The friend that was supposed to join my bellydance studio’s name is Anria. She ended up joining a class that’s closer to where we live (this studio wasn’t here when I started). She said she might end up coming to my studio because she really wants to do tribal fusion and we’re the only studio in our area which does it (as far as I know). I just wanted to put that bit of info out there because I’ve convinced another friend to join my studio – Roxanne! 🙂 She joined on Tuesday (with the intermediate class) even though she hasn’t taken a class before. Before the class I went to her house so that I could teach her some basic moves to keep up with the class! She picked everything up effortlessly! It made me so proud! Haha! She’s got the moves right, now it’s just work on technique, endurance and perfecting the moves.
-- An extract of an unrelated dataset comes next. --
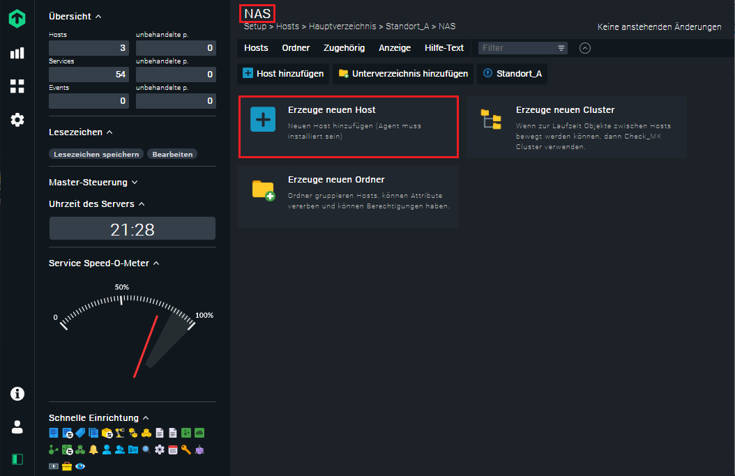735x476 pixels.
Task: Click the yellow bell icon in Schnelle Einrichtung
Action: 93,450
Teaching somebody else and realizing how much of what I know is instinct made me appreciate how far I’ve come. For Roxanne’s next Tuesday class, we’re arriving at the studio early so that I can just help her a little more before the class and while I was preparing my “mini lesson” I realized that there are about 4 different KINDS of hip flicks! It’s absolutely unbelievable! For example, when you’re doing double flicks forward you’re not actually lifting your hip. You’re more pushing it forward… Does this make sense? Slightly bizarre to realize this while explaining it to myself out loud while doing the movement to an Indian/Bollywood style song. Explaining to somebody how to do the “snakey arm” movements and to stand with your feet hip width apart, knees bent, pelvis tucked in makes me realize how much teachers have to work, how much patience they must have and how much they must remember! It also amazes me to see how much of what I’ve learnt over the last 3 years has become second nature to me, as well as names of movements and other terms specific to bellydance. In doing ATS for the last few months I’ve increased my movement vocabulary so much that now we can just say “I’m struggling with aswat in the second piece after the sunanda” and we all know what we’re talking about.
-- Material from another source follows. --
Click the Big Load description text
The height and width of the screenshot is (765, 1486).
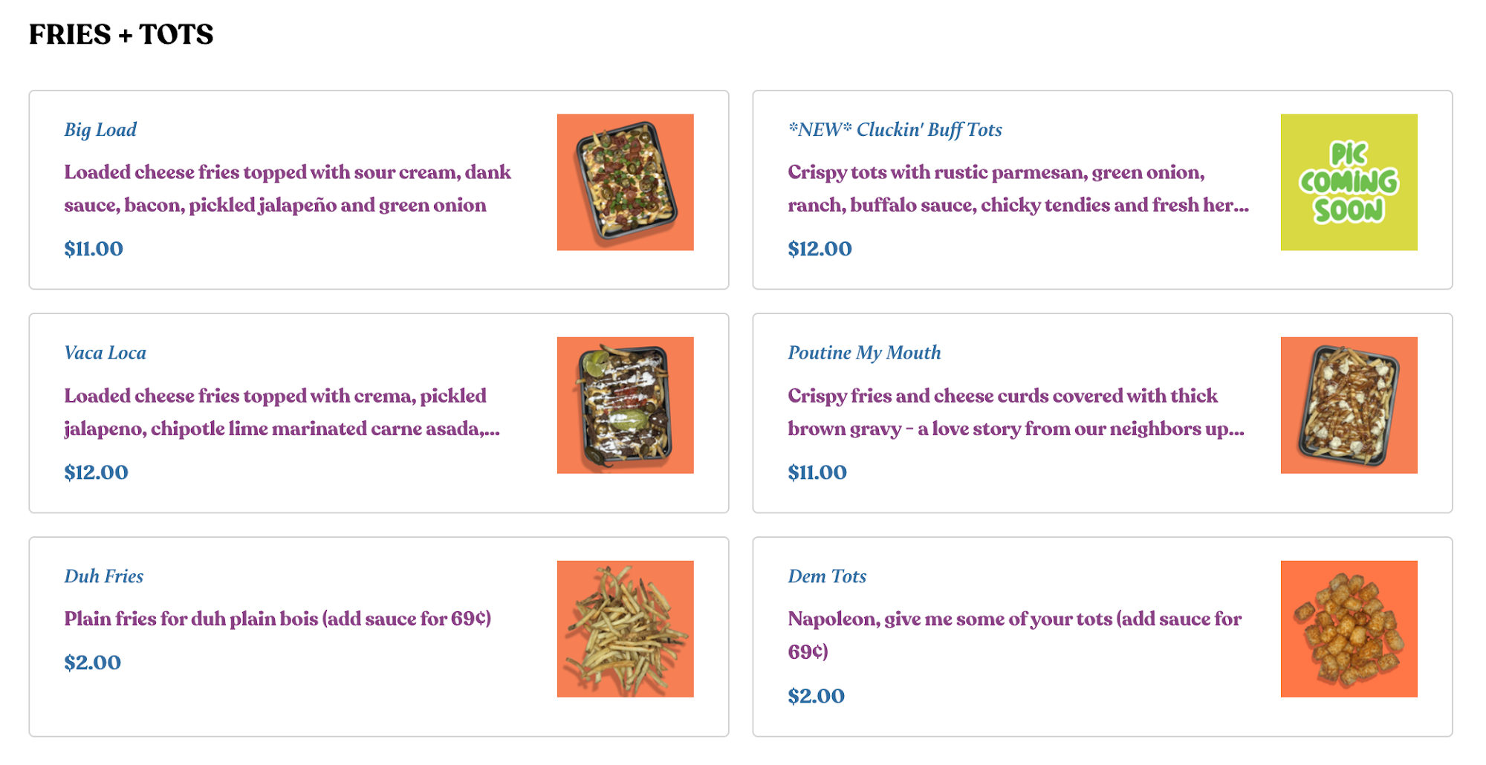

Another thing that I’ve noticed recently in my classes is that out of the original 6 dancers we had in the studio as “regulars” when we started, only 2 of us remain. It’s incredible to see how in sync we are with each other – we can be in a room full of students doing the same thing and the 3 of us (teacher included) are moving as ONE. I turned to my fellow dance student, and said to her “I love how in sync we are.” Now THAT is truly something you can only say to another student that has been dancing for a long time. 🙂
I think for those of us that have been dancing for a long time, especially in a more advanced class and not really having contact with a student from a lower level class (for lack of a better word) we often forget how much there is to learn and how difficult it was in the beginning for us to learn all of these things which have become second nature. We can so easily take that for granted and just forget how far we’ve come, because we’re always so busy focusing on how far we have to go. 🙂 So I think you should give yourself a pat on the back and look back at past performances to realize how far you’ve come – or even help out in a lower class level to realize how much of bellydance has become second nature.